▶ _Exercise prompt_: Every line containing the string "circle" is to be copied from the records.

▶ _Material for this exercise_:
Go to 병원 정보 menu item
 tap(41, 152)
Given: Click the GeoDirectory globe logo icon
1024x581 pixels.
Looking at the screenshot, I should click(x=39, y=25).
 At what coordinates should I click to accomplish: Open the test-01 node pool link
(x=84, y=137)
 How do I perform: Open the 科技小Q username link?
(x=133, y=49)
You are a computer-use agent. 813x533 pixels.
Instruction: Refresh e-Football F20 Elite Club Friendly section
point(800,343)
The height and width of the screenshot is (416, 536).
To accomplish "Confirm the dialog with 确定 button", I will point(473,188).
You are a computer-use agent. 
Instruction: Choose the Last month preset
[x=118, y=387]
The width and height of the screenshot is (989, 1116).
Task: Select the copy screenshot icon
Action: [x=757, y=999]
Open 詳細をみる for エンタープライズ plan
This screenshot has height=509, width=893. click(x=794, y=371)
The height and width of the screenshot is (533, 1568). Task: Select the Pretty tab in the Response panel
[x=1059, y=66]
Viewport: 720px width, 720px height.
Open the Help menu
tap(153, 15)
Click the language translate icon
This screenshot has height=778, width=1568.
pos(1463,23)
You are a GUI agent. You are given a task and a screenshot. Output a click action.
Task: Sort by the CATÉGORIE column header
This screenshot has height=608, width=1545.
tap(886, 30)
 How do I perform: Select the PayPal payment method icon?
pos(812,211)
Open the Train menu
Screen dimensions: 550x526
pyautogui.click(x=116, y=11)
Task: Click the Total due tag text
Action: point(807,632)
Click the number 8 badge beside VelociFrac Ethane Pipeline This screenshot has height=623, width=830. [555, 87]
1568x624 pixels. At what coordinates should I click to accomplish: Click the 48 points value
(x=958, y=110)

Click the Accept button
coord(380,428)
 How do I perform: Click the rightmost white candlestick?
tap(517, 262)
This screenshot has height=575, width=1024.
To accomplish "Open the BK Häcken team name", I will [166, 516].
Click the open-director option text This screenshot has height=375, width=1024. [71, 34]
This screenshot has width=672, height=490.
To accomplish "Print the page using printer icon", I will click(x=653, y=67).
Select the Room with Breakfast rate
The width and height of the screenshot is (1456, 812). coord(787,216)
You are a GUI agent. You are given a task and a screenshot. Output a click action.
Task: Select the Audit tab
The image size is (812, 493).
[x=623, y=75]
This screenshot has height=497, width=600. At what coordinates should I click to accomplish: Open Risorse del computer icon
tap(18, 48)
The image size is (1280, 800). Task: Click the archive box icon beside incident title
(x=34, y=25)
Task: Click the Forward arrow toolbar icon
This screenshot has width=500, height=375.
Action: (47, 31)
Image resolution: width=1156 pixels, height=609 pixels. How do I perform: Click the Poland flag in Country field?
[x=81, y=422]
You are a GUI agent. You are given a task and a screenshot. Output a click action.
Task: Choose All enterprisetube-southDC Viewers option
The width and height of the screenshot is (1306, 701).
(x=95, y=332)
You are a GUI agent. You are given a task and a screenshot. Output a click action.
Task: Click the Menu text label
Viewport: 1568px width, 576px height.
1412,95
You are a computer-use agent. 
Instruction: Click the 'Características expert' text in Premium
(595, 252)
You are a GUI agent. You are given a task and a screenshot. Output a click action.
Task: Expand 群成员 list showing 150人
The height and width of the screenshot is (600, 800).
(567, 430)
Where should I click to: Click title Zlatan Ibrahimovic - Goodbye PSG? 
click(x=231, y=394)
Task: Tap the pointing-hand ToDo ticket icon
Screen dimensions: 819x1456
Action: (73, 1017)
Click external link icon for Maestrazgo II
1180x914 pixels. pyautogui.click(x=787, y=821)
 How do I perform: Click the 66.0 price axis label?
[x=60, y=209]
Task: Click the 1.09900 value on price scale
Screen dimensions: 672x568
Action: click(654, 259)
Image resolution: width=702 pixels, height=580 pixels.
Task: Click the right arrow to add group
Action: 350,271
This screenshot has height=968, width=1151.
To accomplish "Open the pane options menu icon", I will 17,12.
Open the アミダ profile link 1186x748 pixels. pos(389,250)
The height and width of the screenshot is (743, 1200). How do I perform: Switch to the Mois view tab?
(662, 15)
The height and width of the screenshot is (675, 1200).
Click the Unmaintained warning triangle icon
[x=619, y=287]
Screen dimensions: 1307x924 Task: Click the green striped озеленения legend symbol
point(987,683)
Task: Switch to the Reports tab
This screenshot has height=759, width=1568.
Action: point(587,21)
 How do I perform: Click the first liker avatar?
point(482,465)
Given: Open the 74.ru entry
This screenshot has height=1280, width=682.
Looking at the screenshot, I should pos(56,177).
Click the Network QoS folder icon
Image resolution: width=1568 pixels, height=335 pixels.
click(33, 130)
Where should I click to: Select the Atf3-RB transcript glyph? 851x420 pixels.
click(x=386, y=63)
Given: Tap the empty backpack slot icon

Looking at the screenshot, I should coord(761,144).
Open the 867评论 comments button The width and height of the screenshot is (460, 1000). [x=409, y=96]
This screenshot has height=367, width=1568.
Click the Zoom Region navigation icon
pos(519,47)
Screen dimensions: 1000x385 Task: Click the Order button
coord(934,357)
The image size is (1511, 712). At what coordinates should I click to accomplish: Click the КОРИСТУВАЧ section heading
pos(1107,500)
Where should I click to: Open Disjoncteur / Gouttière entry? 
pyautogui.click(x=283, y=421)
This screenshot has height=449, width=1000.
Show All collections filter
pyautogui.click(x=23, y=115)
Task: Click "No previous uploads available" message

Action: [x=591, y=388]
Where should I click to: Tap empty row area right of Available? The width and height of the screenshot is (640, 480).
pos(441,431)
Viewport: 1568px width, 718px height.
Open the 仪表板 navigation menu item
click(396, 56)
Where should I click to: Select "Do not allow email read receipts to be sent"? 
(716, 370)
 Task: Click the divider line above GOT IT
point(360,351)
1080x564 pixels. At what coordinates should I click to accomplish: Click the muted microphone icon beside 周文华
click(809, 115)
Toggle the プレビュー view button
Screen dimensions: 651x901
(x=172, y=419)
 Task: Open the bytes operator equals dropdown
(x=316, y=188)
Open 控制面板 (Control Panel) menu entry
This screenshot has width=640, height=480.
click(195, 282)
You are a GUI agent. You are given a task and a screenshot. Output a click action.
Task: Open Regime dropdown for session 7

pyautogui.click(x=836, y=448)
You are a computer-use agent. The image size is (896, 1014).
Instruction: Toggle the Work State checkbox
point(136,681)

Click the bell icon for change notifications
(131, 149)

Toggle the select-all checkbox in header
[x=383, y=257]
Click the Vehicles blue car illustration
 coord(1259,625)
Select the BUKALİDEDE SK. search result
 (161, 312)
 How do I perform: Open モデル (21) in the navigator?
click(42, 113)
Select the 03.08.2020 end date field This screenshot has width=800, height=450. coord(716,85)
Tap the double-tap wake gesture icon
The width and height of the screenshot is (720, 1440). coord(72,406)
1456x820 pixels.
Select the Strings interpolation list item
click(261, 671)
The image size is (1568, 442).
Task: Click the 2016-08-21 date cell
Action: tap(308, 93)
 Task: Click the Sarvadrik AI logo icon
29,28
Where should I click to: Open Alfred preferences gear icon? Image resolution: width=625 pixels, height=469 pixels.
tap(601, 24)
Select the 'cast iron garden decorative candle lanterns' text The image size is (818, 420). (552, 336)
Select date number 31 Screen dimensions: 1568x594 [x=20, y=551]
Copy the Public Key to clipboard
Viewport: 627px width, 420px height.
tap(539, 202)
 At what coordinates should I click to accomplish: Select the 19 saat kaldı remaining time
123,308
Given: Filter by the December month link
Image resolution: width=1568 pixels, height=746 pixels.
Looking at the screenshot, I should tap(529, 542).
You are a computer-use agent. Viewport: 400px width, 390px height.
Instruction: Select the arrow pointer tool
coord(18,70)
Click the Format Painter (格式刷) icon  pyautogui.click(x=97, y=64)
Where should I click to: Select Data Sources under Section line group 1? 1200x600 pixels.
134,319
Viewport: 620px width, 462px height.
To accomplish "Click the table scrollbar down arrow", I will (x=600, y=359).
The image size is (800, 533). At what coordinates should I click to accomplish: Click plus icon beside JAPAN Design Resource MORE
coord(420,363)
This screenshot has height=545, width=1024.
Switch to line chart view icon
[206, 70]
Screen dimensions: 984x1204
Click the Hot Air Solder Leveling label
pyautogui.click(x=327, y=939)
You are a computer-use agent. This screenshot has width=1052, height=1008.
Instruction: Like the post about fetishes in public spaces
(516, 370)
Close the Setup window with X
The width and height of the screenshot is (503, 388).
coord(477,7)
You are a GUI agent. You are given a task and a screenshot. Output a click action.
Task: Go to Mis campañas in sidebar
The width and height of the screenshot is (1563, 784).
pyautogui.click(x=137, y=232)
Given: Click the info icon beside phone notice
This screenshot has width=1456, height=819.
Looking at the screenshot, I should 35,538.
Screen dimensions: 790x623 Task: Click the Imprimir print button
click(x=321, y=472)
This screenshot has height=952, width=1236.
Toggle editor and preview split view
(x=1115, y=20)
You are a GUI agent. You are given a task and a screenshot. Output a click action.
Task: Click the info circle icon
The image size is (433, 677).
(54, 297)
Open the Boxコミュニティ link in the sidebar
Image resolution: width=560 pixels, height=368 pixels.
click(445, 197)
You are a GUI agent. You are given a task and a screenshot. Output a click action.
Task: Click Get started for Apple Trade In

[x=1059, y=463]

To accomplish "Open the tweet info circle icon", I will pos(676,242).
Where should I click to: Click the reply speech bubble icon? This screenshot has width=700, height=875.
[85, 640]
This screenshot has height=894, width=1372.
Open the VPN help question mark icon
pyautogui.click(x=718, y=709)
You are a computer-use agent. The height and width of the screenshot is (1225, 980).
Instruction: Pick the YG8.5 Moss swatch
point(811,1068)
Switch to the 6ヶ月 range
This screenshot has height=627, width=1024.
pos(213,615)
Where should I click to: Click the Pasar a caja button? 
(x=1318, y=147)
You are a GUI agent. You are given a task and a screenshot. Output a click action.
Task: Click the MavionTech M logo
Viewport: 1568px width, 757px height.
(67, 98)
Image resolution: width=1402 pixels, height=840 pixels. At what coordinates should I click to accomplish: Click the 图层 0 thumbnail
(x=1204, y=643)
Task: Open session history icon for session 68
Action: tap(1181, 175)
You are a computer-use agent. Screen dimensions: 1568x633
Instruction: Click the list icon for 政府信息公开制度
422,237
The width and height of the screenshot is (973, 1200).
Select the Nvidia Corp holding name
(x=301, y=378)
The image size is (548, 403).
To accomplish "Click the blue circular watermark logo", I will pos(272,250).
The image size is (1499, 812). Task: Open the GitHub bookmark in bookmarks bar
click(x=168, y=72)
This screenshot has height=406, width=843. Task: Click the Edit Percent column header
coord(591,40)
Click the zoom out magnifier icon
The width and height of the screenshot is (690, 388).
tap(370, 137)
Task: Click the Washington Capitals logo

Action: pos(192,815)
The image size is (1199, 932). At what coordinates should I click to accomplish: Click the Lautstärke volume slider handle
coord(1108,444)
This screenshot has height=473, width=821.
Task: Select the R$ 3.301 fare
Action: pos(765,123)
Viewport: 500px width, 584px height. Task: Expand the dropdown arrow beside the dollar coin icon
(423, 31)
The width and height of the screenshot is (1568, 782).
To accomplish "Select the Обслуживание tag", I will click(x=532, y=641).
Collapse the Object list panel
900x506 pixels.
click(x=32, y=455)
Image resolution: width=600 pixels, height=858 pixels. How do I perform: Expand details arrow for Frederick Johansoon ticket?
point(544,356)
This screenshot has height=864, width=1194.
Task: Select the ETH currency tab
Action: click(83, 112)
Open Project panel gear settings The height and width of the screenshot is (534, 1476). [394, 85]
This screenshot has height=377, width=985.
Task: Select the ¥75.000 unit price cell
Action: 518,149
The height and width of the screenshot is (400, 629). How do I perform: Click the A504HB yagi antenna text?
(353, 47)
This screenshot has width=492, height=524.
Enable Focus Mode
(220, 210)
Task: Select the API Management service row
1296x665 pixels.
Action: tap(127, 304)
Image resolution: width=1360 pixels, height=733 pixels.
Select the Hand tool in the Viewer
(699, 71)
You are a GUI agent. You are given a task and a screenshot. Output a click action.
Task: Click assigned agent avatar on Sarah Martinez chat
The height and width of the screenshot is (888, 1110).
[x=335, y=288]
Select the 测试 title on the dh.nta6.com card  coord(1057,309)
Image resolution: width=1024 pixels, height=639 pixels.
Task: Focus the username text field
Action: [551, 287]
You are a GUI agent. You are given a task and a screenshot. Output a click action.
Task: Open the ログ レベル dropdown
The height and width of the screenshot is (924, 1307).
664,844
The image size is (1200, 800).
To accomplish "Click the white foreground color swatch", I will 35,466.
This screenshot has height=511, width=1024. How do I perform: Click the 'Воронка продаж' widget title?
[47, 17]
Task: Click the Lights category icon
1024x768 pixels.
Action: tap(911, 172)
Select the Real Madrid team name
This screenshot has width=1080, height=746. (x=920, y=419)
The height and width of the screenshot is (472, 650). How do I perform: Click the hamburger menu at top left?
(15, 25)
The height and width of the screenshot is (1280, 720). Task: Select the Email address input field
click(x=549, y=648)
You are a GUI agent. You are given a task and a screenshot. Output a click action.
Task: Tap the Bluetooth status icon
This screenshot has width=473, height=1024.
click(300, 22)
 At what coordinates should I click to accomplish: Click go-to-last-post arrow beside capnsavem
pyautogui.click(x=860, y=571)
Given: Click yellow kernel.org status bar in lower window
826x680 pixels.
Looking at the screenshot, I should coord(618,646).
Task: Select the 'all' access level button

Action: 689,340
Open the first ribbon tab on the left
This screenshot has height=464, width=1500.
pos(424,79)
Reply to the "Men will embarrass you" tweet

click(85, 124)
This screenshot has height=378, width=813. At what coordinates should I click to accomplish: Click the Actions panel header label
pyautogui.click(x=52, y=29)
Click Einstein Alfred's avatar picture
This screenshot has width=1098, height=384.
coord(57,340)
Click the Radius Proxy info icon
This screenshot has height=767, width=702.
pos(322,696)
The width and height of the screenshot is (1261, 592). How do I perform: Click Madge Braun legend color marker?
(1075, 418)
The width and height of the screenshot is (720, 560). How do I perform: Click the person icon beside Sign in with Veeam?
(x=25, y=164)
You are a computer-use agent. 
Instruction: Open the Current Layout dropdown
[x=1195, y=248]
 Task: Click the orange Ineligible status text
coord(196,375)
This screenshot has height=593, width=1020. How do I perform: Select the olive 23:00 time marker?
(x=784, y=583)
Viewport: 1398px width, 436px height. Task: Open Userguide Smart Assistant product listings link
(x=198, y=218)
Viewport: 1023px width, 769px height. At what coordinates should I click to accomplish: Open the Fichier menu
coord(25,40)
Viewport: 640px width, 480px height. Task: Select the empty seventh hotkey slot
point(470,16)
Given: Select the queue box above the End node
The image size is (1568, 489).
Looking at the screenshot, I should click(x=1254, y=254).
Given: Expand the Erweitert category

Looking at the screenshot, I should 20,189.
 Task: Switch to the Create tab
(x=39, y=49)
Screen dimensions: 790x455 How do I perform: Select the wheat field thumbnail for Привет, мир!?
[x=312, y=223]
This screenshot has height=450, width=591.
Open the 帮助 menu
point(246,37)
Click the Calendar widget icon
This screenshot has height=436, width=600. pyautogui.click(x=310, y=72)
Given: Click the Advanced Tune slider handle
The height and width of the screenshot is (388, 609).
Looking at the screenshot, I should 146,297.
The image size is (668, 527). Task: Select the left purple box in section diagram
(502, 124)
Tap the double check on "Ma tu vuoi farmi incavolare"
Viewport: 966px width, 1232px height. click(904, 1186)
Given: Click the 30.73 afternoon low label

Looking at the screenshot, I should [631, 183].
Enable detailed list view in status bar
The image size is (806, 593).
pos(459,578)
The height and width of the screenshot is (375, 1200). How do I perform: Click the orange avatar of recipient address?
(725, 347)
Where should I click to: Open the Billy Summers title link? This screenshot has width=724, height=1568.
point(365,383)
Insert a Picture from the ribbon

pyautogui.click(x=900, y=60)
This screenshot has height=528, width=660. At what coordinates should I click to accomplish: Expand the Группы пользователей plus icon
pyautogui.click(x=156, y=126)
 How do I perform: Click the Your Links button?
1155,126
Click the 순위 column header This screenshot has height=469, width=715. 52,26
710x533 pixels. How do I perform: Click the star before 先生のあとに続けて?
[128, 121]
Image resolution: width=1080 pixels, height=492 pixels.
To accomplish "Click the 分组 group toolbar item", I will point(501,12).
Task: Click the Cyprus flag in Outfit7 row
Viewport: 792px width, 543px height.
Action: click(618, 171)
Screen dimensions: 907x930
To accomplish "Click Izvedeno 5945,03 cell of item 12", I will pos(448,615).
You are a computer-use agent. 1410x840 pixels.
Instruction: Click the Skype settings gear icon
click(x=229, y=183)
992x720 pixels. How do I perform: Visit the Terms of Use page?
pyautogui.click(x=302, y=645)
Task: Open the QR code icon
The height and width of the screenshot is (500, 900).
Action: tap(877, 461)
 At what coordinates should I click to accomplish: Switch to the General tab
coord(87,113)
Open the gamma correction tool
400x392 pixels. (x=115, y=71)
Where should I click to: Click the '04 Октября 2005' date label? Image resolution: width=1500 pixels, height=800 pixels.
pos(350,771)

▶ _Task solution_:
Task: Click the info circle icon
To accomplish "Open the tweet info circle icon", I will pos(676,242).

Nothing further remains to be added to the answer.